* **What you will do**
Return every one of the following items word for word, leaving each line unchanged.

______

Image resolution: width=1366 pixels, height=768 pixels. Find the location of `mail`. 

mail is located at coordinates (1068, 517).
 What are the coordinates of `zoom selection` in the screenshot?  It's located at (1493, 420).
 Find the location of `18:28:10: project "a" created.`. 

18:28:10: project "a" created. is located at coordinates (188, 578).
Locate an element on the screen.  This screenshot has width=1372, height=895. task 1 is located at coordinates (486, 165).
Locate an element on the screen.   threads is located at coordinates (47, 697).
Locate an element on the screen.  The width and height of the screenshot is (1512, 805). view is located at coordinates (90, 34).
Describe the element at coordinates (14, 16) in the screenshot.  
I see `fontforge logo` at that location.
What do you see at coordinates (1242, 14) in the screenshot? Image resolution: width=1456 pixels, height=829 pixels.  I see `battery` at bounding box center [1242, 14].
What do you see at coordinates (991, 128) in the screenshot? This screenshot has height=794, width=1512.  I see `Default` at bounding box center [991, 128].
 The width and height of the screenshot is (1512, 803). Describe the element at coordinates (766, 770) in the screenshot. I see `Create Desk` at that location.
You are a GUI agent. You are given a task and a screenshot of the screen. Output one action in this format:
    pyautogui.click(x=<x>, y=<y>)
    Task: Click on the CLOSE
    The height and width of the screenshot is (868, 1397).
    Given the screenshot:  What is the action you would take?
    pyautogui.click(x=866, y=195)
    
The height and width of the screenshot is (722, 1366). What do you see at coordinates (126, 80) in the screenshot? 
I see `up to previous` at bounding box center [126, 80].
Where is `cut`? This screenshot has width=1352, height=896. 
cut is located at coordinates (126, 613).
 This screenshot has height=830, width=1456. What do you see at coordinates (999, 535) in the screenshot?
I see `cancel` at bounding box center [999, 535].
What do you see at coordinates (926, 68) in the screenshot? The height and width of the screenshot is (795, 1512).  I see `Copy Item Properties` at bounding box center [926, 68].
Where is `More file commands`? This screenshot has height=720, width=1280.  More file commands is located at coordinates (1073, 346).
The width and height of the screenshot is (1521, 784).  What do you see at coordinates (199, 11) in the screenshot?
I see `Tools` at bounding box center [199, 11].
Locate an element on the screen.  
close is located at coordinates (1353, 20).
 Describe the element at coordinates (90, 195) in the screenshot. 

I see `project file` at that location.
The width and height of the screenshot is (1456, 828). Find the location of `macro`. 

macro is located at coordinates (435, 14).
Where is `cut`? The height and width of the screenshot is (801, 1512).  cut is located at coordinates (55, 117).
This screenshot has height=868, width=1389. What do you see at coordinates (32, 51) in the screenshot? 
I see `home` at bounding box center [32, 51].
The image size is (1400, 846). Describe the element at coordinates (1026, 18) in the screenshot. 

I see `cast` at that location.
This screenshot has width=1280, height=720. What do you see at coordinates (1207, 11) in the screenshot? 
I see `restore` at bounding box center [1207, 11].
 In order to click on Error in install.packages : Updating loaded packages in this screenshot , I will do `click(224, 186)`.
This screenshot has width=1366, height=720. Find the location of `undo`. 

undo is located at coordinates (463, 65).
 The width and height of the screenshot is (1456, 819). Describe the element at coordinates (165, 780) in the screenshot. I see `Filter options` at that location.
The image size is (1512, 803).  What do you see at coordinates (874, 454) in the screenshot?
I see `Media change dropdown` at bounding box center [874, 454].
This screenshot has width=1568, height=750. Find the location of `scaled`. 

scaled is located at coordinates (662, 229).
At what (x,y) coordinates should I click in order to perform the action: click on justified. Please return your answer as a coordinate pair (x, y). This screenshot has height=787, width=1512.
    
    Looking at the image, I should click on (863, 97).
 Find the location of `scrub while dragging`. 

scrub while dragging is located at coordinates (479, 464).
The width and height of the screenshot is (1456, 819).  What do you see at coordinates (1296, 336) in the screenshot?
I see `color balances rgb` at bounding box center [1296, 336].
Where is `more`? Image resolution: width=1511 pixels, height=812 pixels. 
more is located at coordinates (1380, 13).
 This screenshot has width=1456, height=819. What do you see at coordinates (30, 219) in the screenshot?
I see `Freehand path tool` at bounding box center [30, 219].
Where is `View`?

______

* **Written response**
Image resolution: width=1366 pixels, height=768 pixels. Find the location of `mail`. 

mail is located at coordinates (1068, 517).
 What are the coordinates of `zoom selection` in the screenshot?  It's located at (1493, 420).
 Find the location of `18:28:10: project "a" created.`. 

18:28:10: project "a" created. is located at coordinates (188, 578).
Locate an element on the screen.  This screenshot has width=1372, height=895. task 1 is located at coordinates (486, 165).
Locate an element on the screen.   threads is located at coordinates (47, 697).
Locate an element on the screen.  The width and height of the screenshot is (1512, 805). view is located at coordinates (90, 34).
Describe the element at coordinates (14, 16) in the screenshot.  
I see `fontforge logo` at that location.
What do you see at coordinates (1242, 14) in the screenshot? Image resolution: width=1456 pixels, height=829 pixels.  I see `battery` at bounding box center [1242, 14].
What do you see at coordinates (991, 128) in the screenshot? This screenshot has height=794, width=1512.  I see `Default` at bounding box center [991, 128].
 The width and height of the screenshot is (1512, 803). Describe the element at coordinates (766, 770) in the screenshot. I see `Create Desk` at that location.
You are a GUI agent. You are given a task and a screenshot of the screen. Output one action in this format:
    pyautogui.click(x=<x>, y=<y>)
    Task: Click on the CLOSE
    The height and width of the screenshot is (868, 1397).
    Given the screenshot:  What is the action you would take?
    pyautogui.click(x=866, y=195)
    
The height and width of the screenshot is (722, 1366). What do you see at coordinates (126, 80) in the screenshot? 
I see `up to previous` at bounding box center [126, 80].
Where is `cut`? This screenshot has width=1352, height=896. 
cut is located at coordinates (126, 613).
 This screenshot has height=830, width=1456. What do you see at coordinates (999, 535) in the screenshot?
I see `cancel` at bounding box center [999, 535].
What do you see at coordinates (926, 68) in the screenshot? The height and width of the screenshot is (795, 1512).  I see `Copy Item Properties` at bounding box center [926, 68].
Where is `More file commands`? This screenshot has height=720, width=1280.  More file commands is located at coordinates (1073, 346).
The width and height of the screenshot is (1521, 784).  What do you see at coordinates (199, 11) in the screenshot?
I see `Tools` at bounding box center [199, 11].
Locate an element on the screen.  
close is located at coordinates (1353, 20).
 Describe the element at coordinates (90, 195) in the screenshot. 

I see `project file` at that location.
The width and height of the screenshot is (1456, 828). Find the location of `macro`. 

macro is located at coordinates (435, 14).
Where is `cut`? The height and width of the screenshot is (801, 1512).  cut is located at coordinates (55, 117).
This screenshot has height=868, width=1389. What do you see at coordinates (32, 51) in the screenshot? 
I see `home` at bounding box center [32, 51].
The image size is (1400, 846). Describe the element at coordinates (1026, 18) in the screenshot. 

I see `cast` at that location.
This screenshot has width=1280, height=720. What do you see at coordinates (1207, 11) in the screenshot? 
I see `restore` at bounding box center [1207, 11].
 In order to click on Error in install.packages : Updating loaded packages in this screenshot , I will do `click(224, 186)`.
This screenshot has width=1366, height=720. Find the location of `undo`. 

undo is located at coordinates (463, 65).
 The width and height of the screenshot is (1456, 819). Describe the element at coordinates (165, 780) in the screenshot. I see `Filter options` at that location.
The image size is (1512, 803).  What do you see at coordinates (874, 454) in the screenshot?
I see `Media change dropdown` at bounding box center [874, 454].
This screenshot has width=1568, height=750. Find the location of `scaled`. 

scaled is located at coordinates (662, 229).
At what (x,y) coordinates should I click in order to perform the action: click on justified. Please return your answer as a coordinate pair (x, y). This screenshot has height=787, width=1512.
    
    Looking at the image, I should click on (863, 97).
 Find the location of `scrub while dragging`. 

scrub while dragging is located at coordinates (479, 464).
The width and height of the screenshot is (1456, 819).  What do you see at coordinates (1296, 336) in the screenshot?
I see `color balances rgb` at bounding box center [1296, 336].
Where is `more`? Image resolution: width=1511 pixels, height=812 pixels. 
more is located at coordinates (1380, 13).
 This screenshot has width=1456, height=819. What do you see at coordinates (30, 219) in the screenshot?
I see `Freehand path tool` at bounding box center [30, 219].
Where is `View`?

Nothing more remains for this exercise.